Everton Football Club Regeneration

Location
Liverpool Docks

Urban regeneration within a World Heritage Site

Overview: 130,000m2 of residential + 35,000m2 retail + 25,000m2 commercial + 8,400m2 live-work + 7,500m2 for hotel use.

Stride Treglown was appointed to undertake a feasibility study to help understand the possible regeneration potential of the surrounding area to support the planning application for the Club’s new stadium at Bramley Moore Dock in Liverpool.

Everton Football Club was searching for a suitable site for its new home within the city of Liverpool for several years. The existing ground at Goodison Park has reached its full potential in terms of capacity, due in large part to its tightly constrained boundaries and surrounding residential streets. The Club chose Bramley Moore Dock at the northern end of Liverpool docks as its preferred location to deliver a larger capacity stadium with good access to sustainable transport links.

Bramley Moore Dock is located within the Liverpool Waters site area – a 30 year vision for the Mersey Waters Enterprise Zone promoted by Peel Group. Liverpool Waters, when delivered, will generate approximately 1.7 million square metres of floorspace for a mix of residential, employment and leisure uses. Everton Football Club has reached a deal with both Peel Group and Liverpool City Council to create its new home on Liverpool’s waterfront.

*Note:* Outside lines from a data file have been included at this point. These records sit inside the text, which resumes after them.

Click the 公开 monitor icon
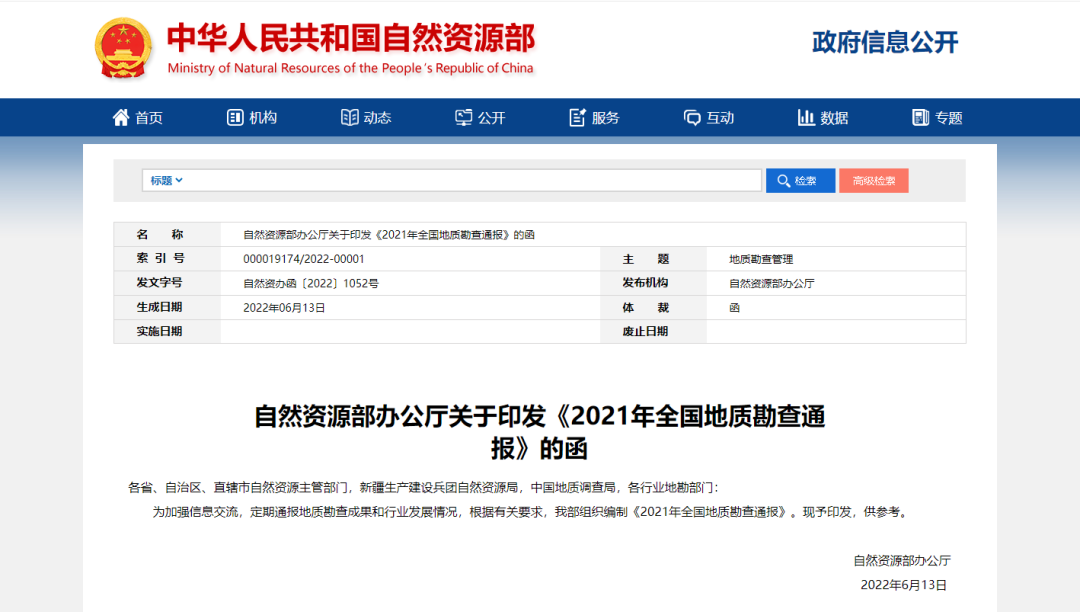Viewport: 1080px width, 612px height. 463,117
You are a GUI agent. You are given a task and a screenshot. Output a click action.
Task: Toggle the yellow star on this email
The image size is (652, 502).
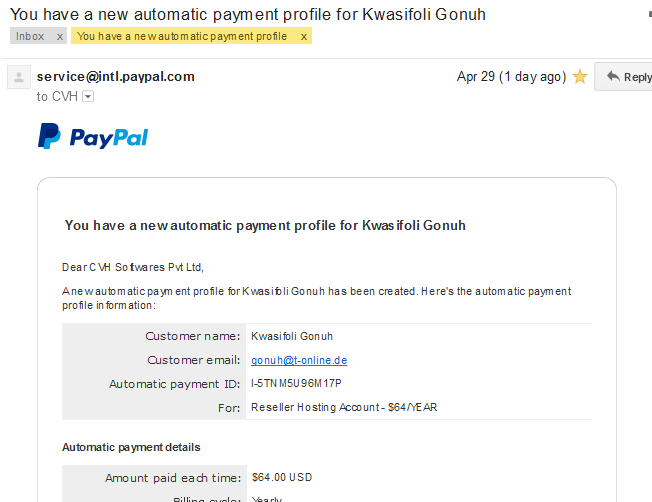(580, 77)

The study area is located at the northern end of the Liverpool Mercantile City World Heritage Site. While only Bramley Moore Dock, Nelson Dock and a small part of the study area fell within the WHS designation, the remainder of the study area lay within the WHS Buffer Zone, where our new development must still be sympathetic to the objectives of the WHS. This part of the city was once a thriving hub of dock activity. Liverpool was once one of the largest and busiest docks in the world. However, activity in the area has been in steady decline as Liverpool’s dominance in shipping diminished.

Our approach was to maximise the retention, reuse and refurbishment of as much of the existing older building stock across the site as possible, while creating landscaped parks and connections along the routes of the long-since removed industrial railway lines. The street structure opens up views towards the River Mersey and Car parking is to be kept off-street to help promote pedestrian and cycling safe environments, while also helping to keep the streets clear on event days at the stadium.

The new stadium will help to act as a catalyst for regeneration, both in its own right, and as the northern bookend of the Liverpool Waters. While the stadium will become an iconic feature of the city’s famous skyline, it has the potential to inspire and support the creation of a distinctive and attractive place in which to live, work and relax.

Our proposals have demonstrated that a new sustainable community can be created in the area adjacent to the stadium providing: 130,000m2 of residential; 35,000m2 retail; 25,000m2 commercial; 8,400m2 live-work; and 7,500m2 for hotel use.